Excited reactions in Sonoma County to gay marriage ruling
The news that marriage equality is the law of the land crackled out from the car radio Friday morning to the ears of 84-year-old Keith Kerr of Santa Rosa, a retired Army brigadier general who broke a 30-year silence to declare he is gay and to speak out against discrimination.
North Coast activists who have spent decades championing gay rights met Friday’s U.S. Supreme Court declaration that the Constitution guarantees a nationwide right to same-sex marriage with relief and elation and quickly began planning celebrations.

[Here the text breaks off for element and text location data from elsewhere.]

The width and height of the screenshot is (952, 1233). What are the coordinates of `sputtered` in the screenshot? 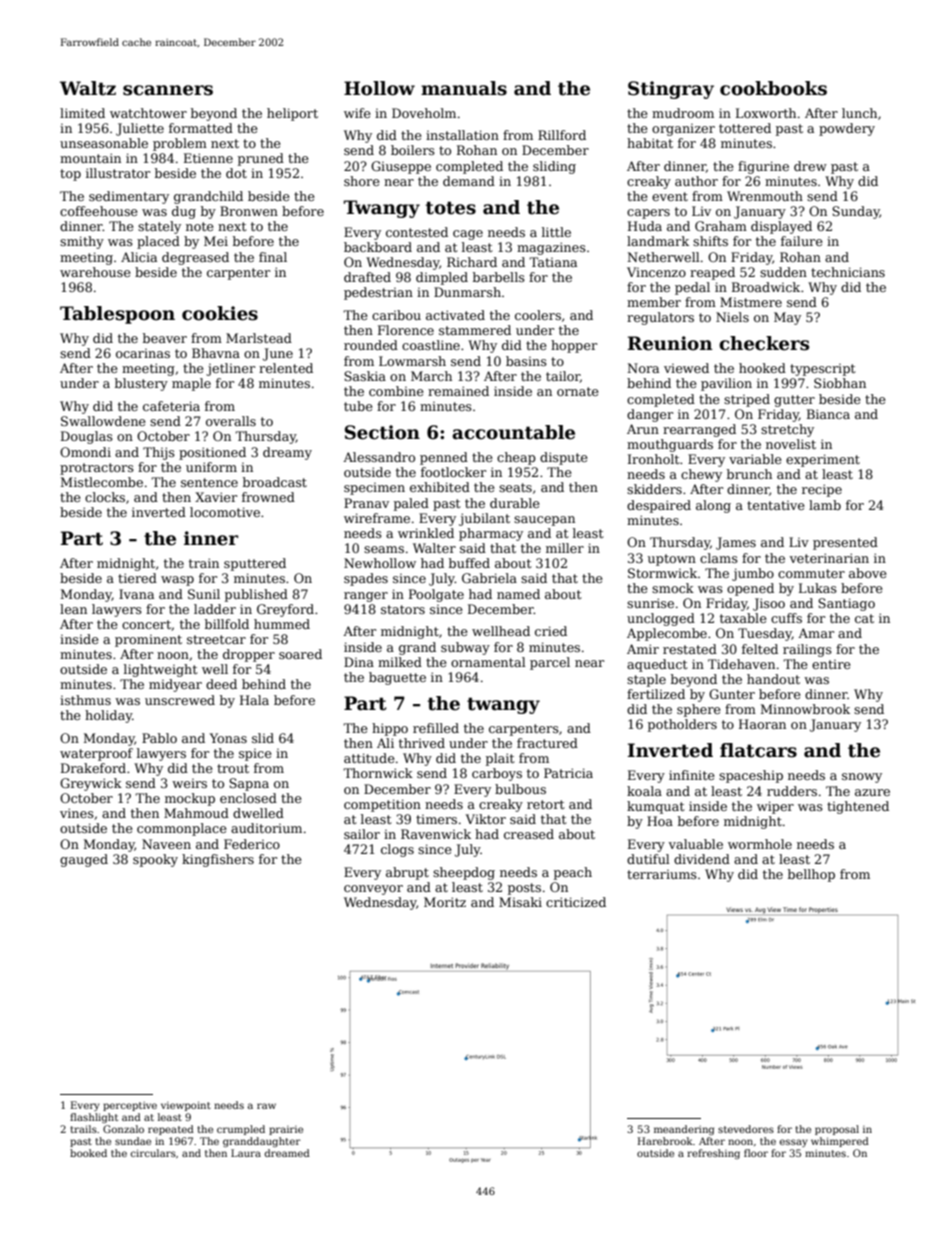 It's located at (255, 564).
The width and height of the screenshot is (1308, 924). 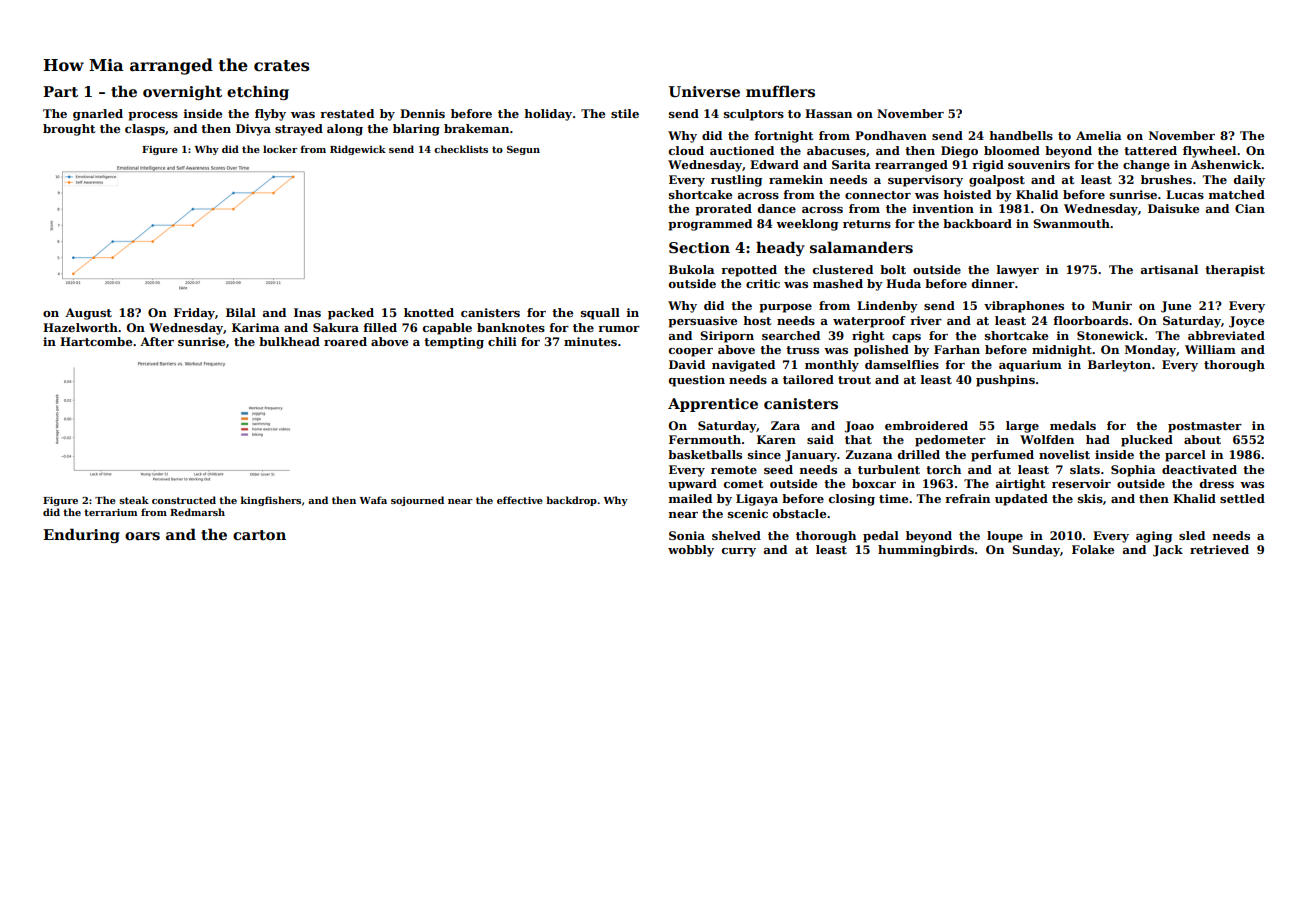 What do you see at coordinates (258, 92) in the screenshot?
I see `etching` at bounding box center [258, 92].
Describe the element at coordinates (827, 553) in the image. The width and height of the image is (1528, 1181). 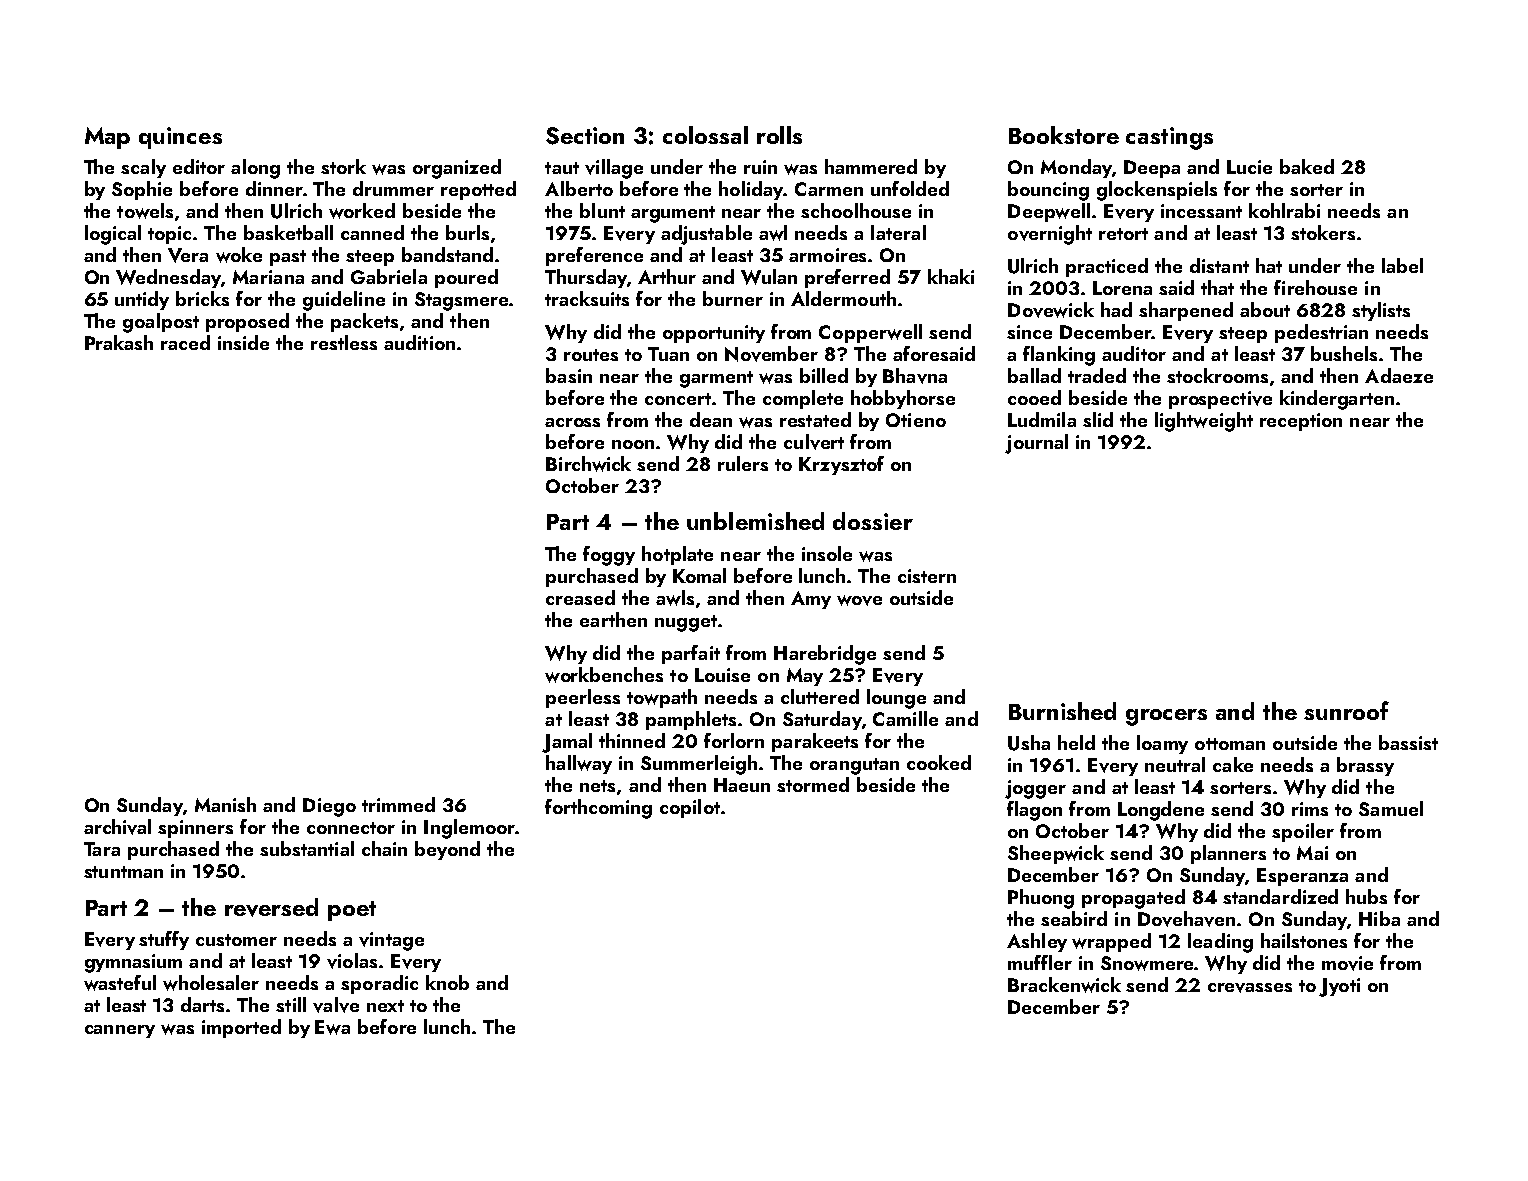
I see `insole` at that location.
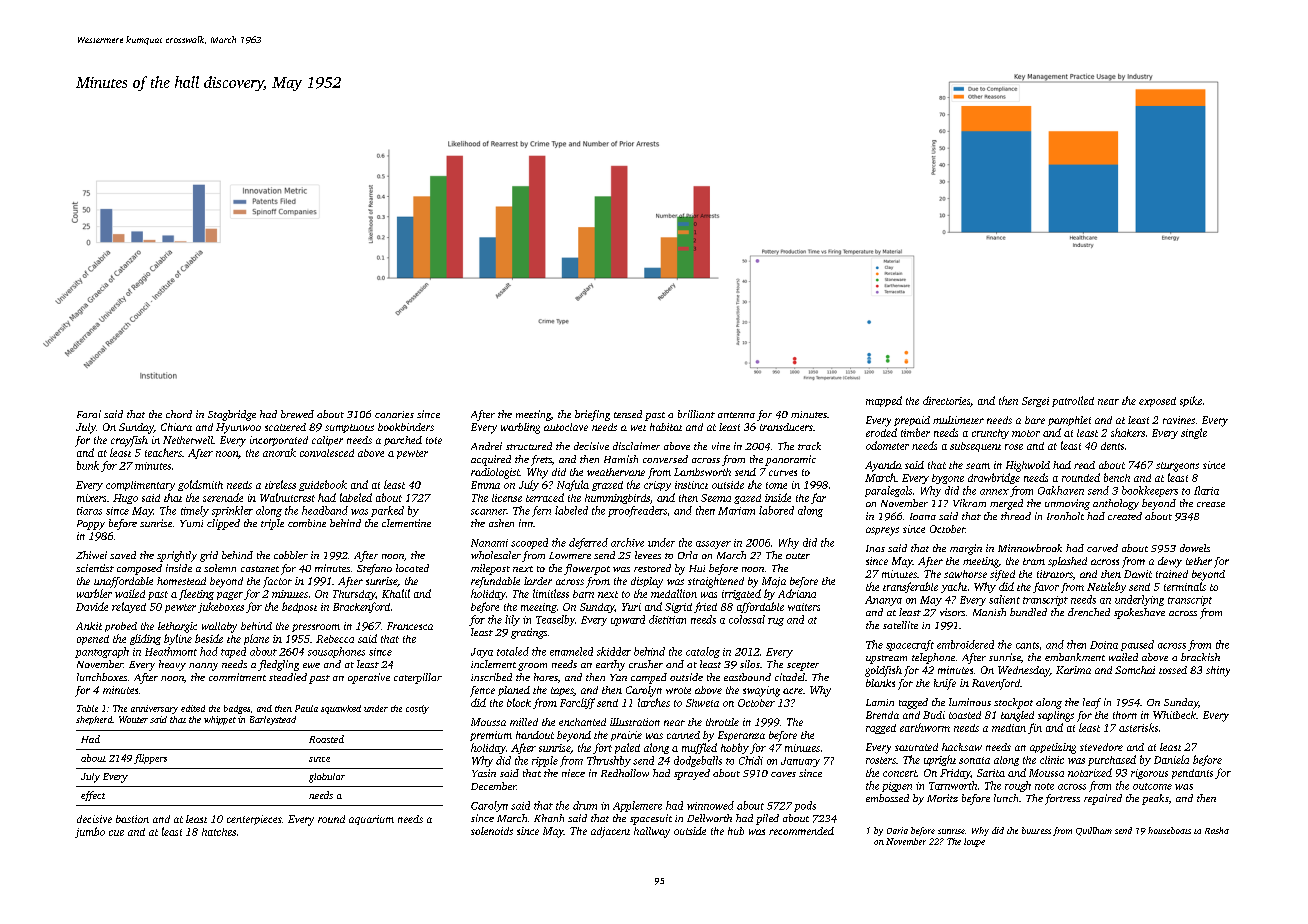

Kerr, who more than a decade ago joined other top-ranking military officers in declaring they were gay and spoke out against the Pentagon’s “don’t ask, don’t tell” policy, said Friday’s decision was a profound step forward for civil rights.
“It’s a tremendous victory for LGBT people,” Kerr said, talking by phone while on the road to Sebastopol for a bonsai workshop after the decision was announced.
The ruling does not affect California laws, but it has paved the way for more than two dozen states to join the rest of the country in allowing same-sex couples to marry. The right to marry was restored for gay Californians in 2013, when the U.S. Supreme Court declared that a 2008 state law restricting marriage to straight couples - Proposition 8 - was unconstitutional.
Kerr said that while the ruling does not affect his rights in California, he is thinking about his friends in Virginia, New York City and the Midwest.
“This will make a tremendous difference for them,” he said.
At home in Glen Ellen, Joshua Rymer called out - “Yahoo!” - to his husband, Timothy Frazer, and the couple kissed. Rymer and Frazer were plaintiffs in a lawsuit challenging a ban on same-sex marriage that voters approved in 2000, Proposition 22, but which was struck down in 2008 by the state Supreme Court.
“This has been a long process. … It started long ago with people in the 1950s and 1960s who were brave enough to come out, and (it continued with) all the movements that followed,” Rymer said.
He reflected on being a 13-year-old boy when his older brother came out as gay and how that gave him courage when he addressed his own sexuality. Years later, when Rymer and his husband joined the legal fight against Proposition 22, he was moved and surprised by how much support he received.
“It certainly felt wonderful to play a role and to contribute,” Rymer said.
In Santa Rosa, 14-year-old Daniel Martinez-Leffew reflected on how much he’s focused the past six years of his young life championing for his fathers and other couples like them to have the right to marry. His parents married in 2008.
The teen wrote letters, attended rallies and made a four-minute video in 2013 urging Supreme Court Chief Justice John Roberts to strike down California’s Proposition 8 same-sex marriage ban and the federal Defense of Marriage Act. The video went viral on YouTube and put the teen in the national media spotlight.
On Friday morning, he was seated around the breakfast table with his fathers, Jay and Bryan Leffew, huddled around a laptop computer, absorbing the news.
“When my dad told me, I was like … ‘What?’?” Leffew said. “It felt like a burden was lifted, like we finally finished.”
Sonoma County voters have rejected two same-sex marriage bans that were approved statewide in 2000 and again in 2008, Propositions 22 and 8.
But beyond the popular opinion, not all North Coast residents were buoyed by the high court’s decision.
Santa Rosa Bishop Robert Vasa has been an outspoken opponent of same-sex marriage, as well as other social issues such as access to abortion, since he took the helm in 2011 of the sprawling Santa Rosa Diocese that stretches from Sonoma County to the Oregon border with an estimated 165,000 registered members, including about 45,000 regular church attendees. On Friday, Vasa stated in a bulleted list that the court made “an egregious error in moral judgment.”
The bishop compared Friday’s decision to the 1857 U.S. Supreme Court ruling in Dred Scott v. Sandford that black people were not U.S. citizens, and Vasa stated that “similarly, today’s justices have erred.”
“Just as Roe v. Wade did not settle the abortion question nearly two generations ago, Obergefell v. Hodges does not settle the marriage question today,” he said in his written remarks.
Religious freedom became the banner under which the governor of Indiana in April signed a law that would have made it possible for individuals and businesses to discriminate against customers for religious reasons. However, public backlash prompted lawmakers to backpedal, and Republican legislative leaders said they would change the law to prohibit discrimination on the basis of sexual orientation or gender identity.